4.  Data and research:

  • 4.1. Substantive engagement of men at all levels: Although men’s participation is acknowledged as being essential for gender equality, their engagement remains tokenistic. Research is required to comprehend (i) how health policies in different countries address male engagement (ii) how masculine norms are ingrained at all levels in the health system, and (iii) how to better address men’s health, sexual and reproductive health needs. These factors are all necessary to engage men in transformative roles.
  • 4.2. Make disaggregated data available: Comprehensive gender- disaggregated data must be made available and analysed periodically to track gender inequities in health outcomes, inform policy and identify areas for gender- responsive action.
  • 4.3. Monitoring and evaluation mechanisms: Program implementers are often tasked with M&E though they do have incentives to report on negatives. Formal mechanisms for M&E should be instated by allocating responsibility and resources to voluntary organizations that possess the capacity, but not the resources to undertake large-scale monitoring exercises.
  • 4.4. Developing gender-sensitive indicators: Indicators used to assess health outcomes, governance and information and key inputs and processes need to be reviewed from a gender lens.

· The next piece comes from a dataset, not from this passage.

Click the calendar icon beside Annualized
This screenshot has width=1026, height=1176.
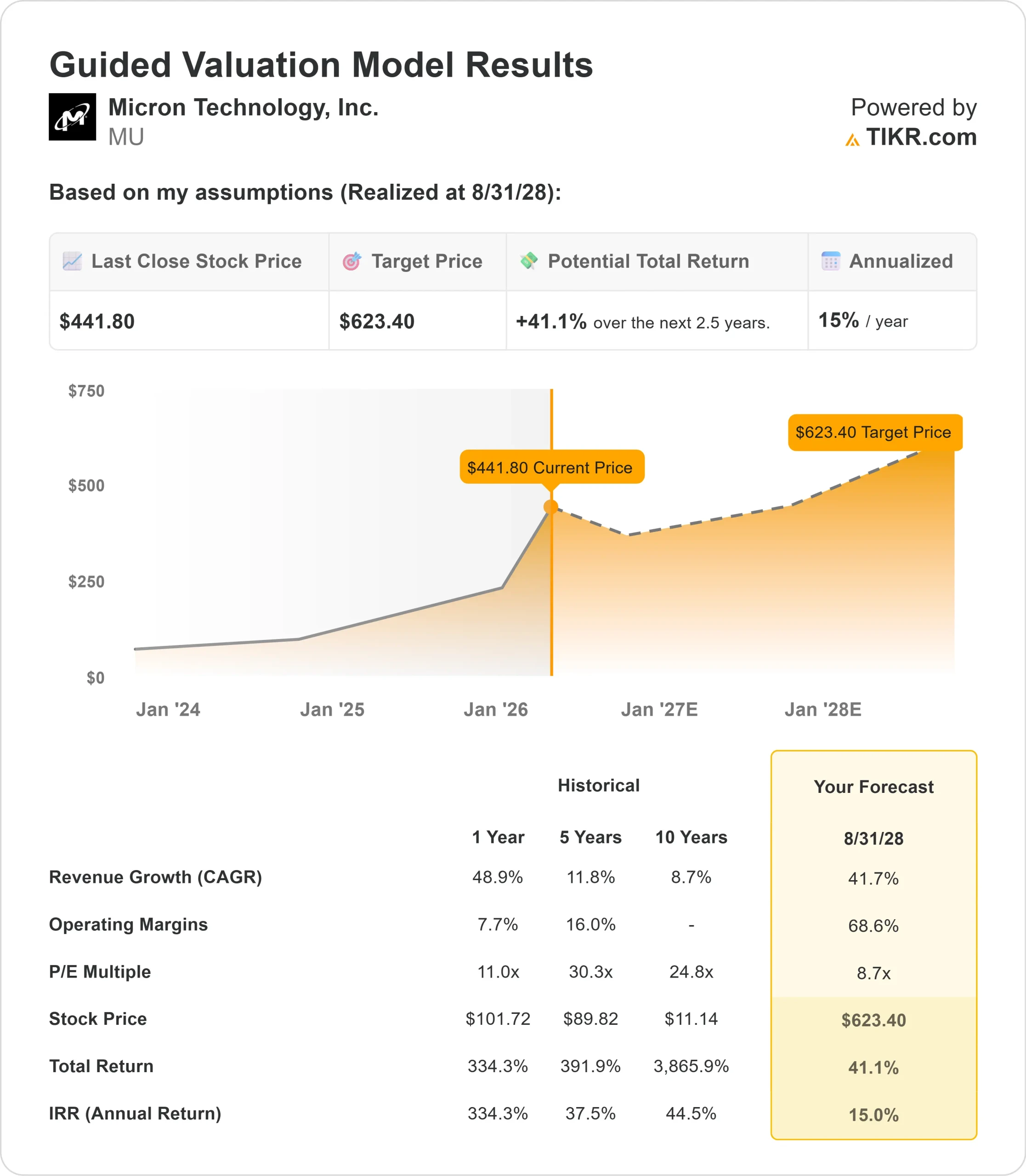[x=830, y=261]
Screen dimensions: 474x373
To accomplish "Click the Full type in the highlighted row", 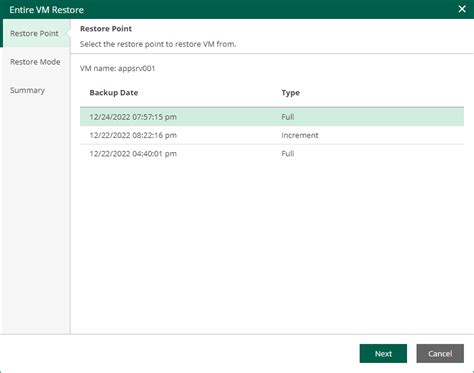I will coord(288,117).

5.  Ensuring Accountability

  • 5.1. Develop accountability framework and mechanisms to ensure adherence to commitments: Strategies to ensure that commitments made during the G20 translate to action could include (i) advocating for a longer presidency to deliver on promises (ii) promoting watchdog organizations such as the WGH (iii) Policies should come with an action plan, that outline the what, how, where and when. Each policy should have clear budgetary commitments. There should be a reporting authority that is responsible and answerable for progress. The language of policy recommendations needs to be simple.